Distinct mRNA, protein expression patterns and distribution of oestrogen receptors alpha and beta in human primary breast cancer: correlation with proliferation marker Ki-67 and clinicopathological factors.

To elucidate the molecular profile of oestrogen receptors alpha and beta (ERalpha, ERbeta) we studied ERalpha and ERbeta expression at the mRNA and protein levels using real-time polymerase chain reaction (RT-PCR), Western blot analysis and immunohistochemical (IHC) methods in 41 primary breast cancers and surrounding tissues. ERalpha mRNA and ERbeta mRNA were detected in all of the breast cancer and normal matched tissues analysed. ERalpha mRNA levels showed greater diversity than ERbeta mRNA levels and the range of amount of ERbeta transcripts was far smaller than that of ERalpha. At the protein level, the percentage of ERalpha- or ERbeta-positive cases changed.
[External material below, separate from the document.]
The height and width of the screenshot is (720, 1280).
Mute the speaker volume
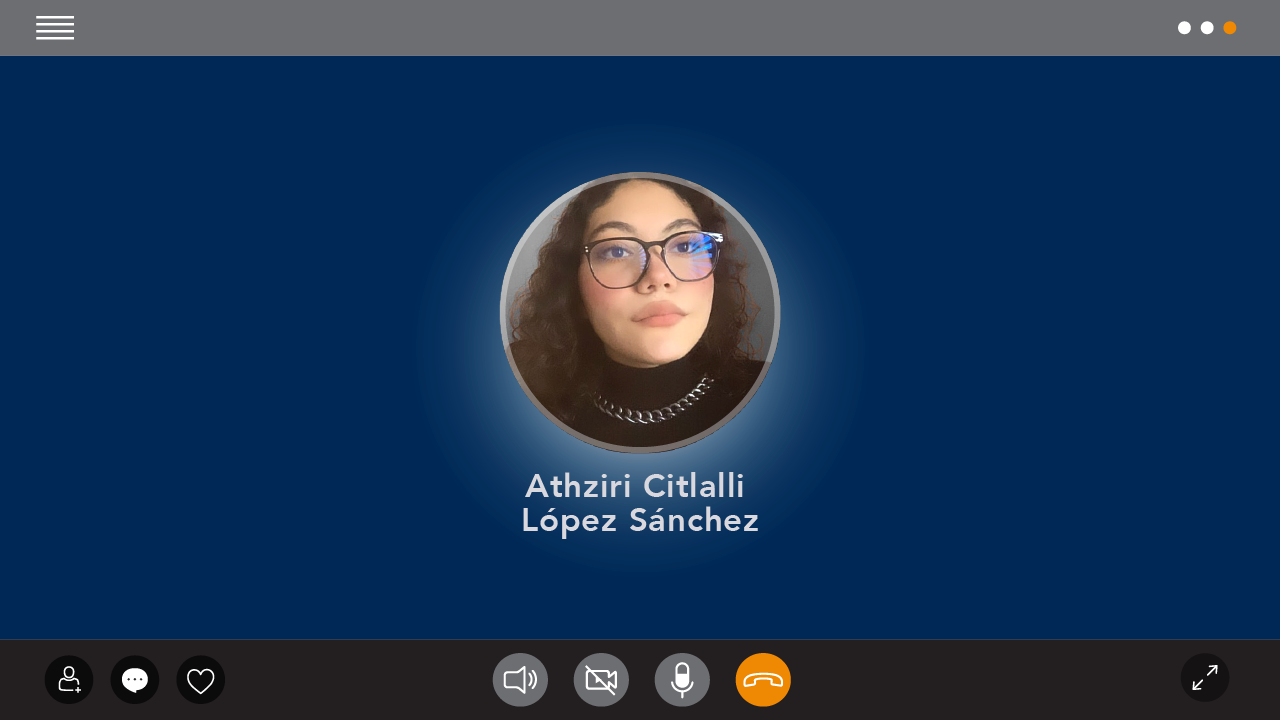pos(520,680)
Seventy percent of the tumours studied produced full-length 65 kDa ERalpha protein in Western blot analysis and 67% of assessed cases were positive in IHC. Full-length 57 kDa ERbeta protein was detected by Western blotting in 97% of analysed breast cancers, while 67% were ERbeta-positive using IHC. ERalpha was localised in the nucleus, while cytoplasmic and perinuclear localisation of ERbeta was observed in normal as well as in breast cancer cells. The amount of ERalpha (but not ERbeta) increased with age. The expression of ERalpha correlated positively with progesterone receptor and negatively with proliferation marker Ki-67. These results confirm the previous observations that the lack of ERalpha protein expression is not due to lack of ERalpha gene expression or methylation of ERalpha promoter, but due to post-transcriptional or post-translational mechanisms. Our investigation also suggests that ERalpha is more dysregulated in breast cancer, and thereby ERbeta is more tightly regulated in the tumour.